Communication and Rhetorical Studies
McAnulty College and Graduate School of Liberal Arts
Ronald C. Arnett
Janie Harden Fritz
Richard H. Thames
communication ethics, economic spheres, philosophy of communication, neoliberalism, rhetoric of economics
This project examines communication ethics scholarship to understand how economics is understood within the field and to establish coordinates for scholars to discuss economic spheres as phenomena that affect communication ethics. Scholars draw from the tradition of virtue ethics to mark communication ethics inquiry as that which explores the practices that protect and promote the “good.” Philosophers of communication and communication ethicists have developed paradigmatic metaphors for the field that allow us to understand the formation of ethical guidelines within communities both familial, corporate, and national, that promote and protect various goods. These metaphors include “hierarchy” and “sameness” from Charles Taylor, who notes that these “social imaginaries” determine the way people are treated within a hierarchy is based upon their role within it. Public identity also determines how others are treated and how communication transpires, which Alasdair Macintyre notes is a tradition dating back to Aristotle. The metaphor of private and public spheres, and their boundaries, also form how communicative agents interact. Hannah Arendt’s analysis examines how the conflation of these two spheres in the time of the Industrial Revolution and following, transformed in part by Karl Marx’s writings, created a “social” sphere in which ethical boundaries are continuously contested. This differs greatly from ancient economics, though the ancient period in the West still informs an identification of economics as part of the private sphere and government as part of the public sphere.
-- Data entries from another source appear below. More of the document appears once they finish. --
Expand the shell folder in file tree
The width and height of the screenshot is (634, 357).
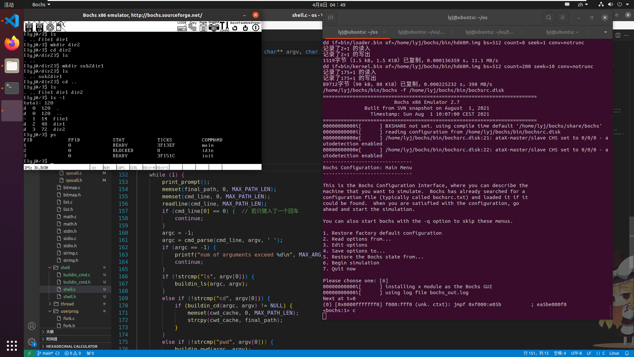tap(49, 267)
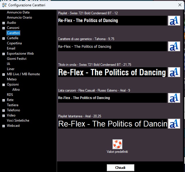
Task: Change font for Titolo in onda
Action: tap(174, 72)
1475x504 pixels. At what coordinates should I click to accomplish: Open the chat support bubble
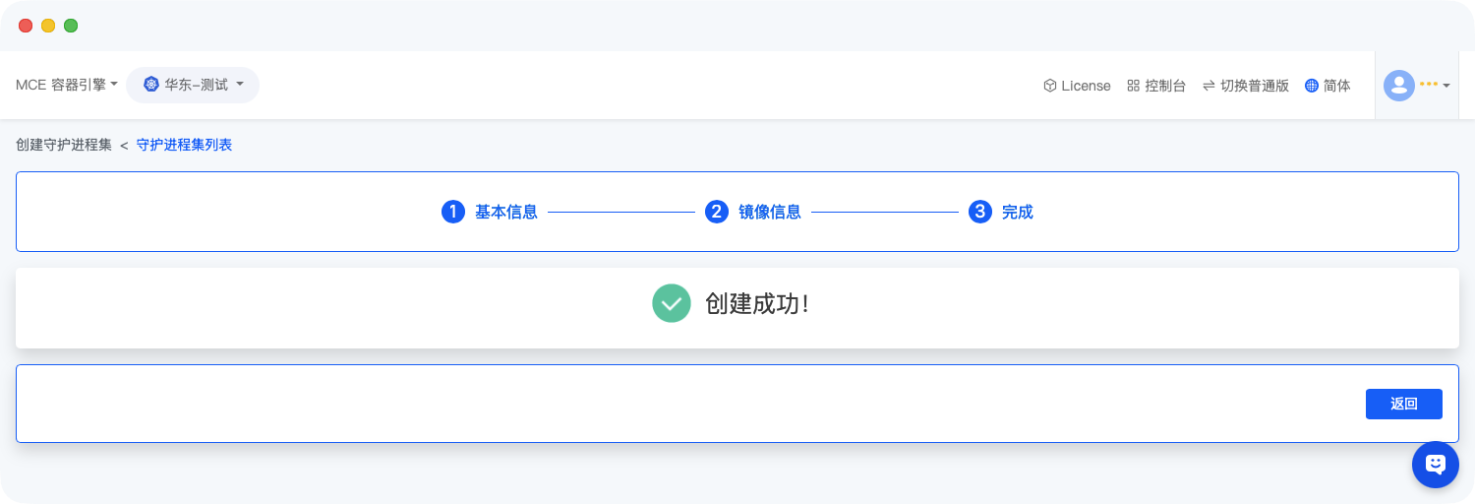coord(1435,465)
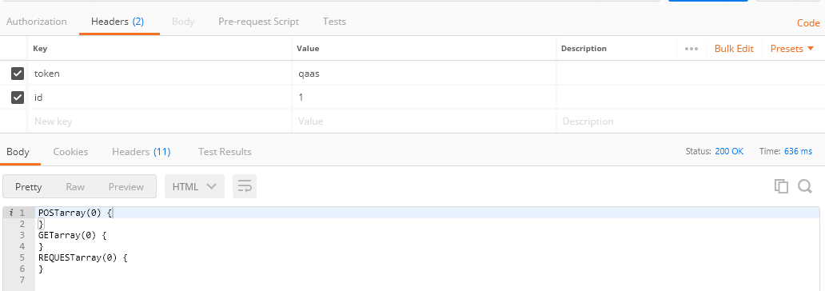Click the Bulk Edit link

click(x=734, y=49)
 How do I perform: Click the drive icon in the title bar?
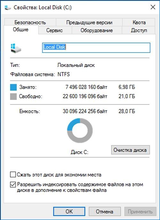pyautogui.click(x=8, y=8)

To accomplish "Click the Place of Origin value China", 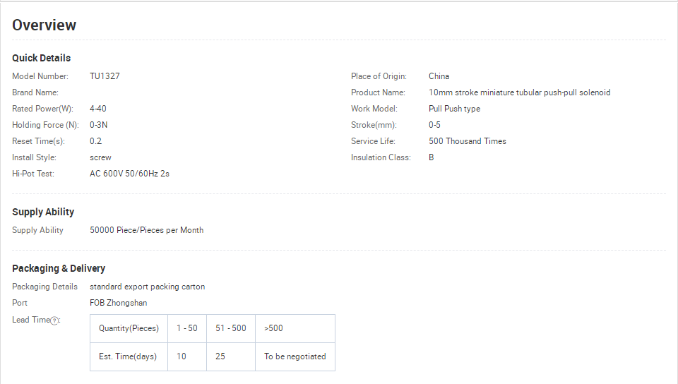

Drawing from these metaphors, economic spheres affect communication ethics in our present historical moment. Capitalism creates a hierarchy grounded in an ontic presumption of sameness. Its institutions, such as corporations, reify hierarchical order while the freedom to enter into contracts, which Taylor identifies as a primary turn toward “civility” after the 16th-17th century time of “Reform,” requires a presumption of sameness among its members. That is, people are considered to have the same opportunity to participate, or at least are treated as if they do, and, therefore, share equal responsibility for maintaining the system. Socialism reifies sameness and distributes goods based upon that notion. Both systems inform public identities, such as “consumer” and “producer,” and both rely on particular accounts of public and private spheres—debates surrounding neoliberal capitalism, for example, focus on the primary discussion of what role the government should have in market activity. As such, communication ethics scholars are in a unique position to explore economic spheres and how they affect communication as each revolves around a particular good.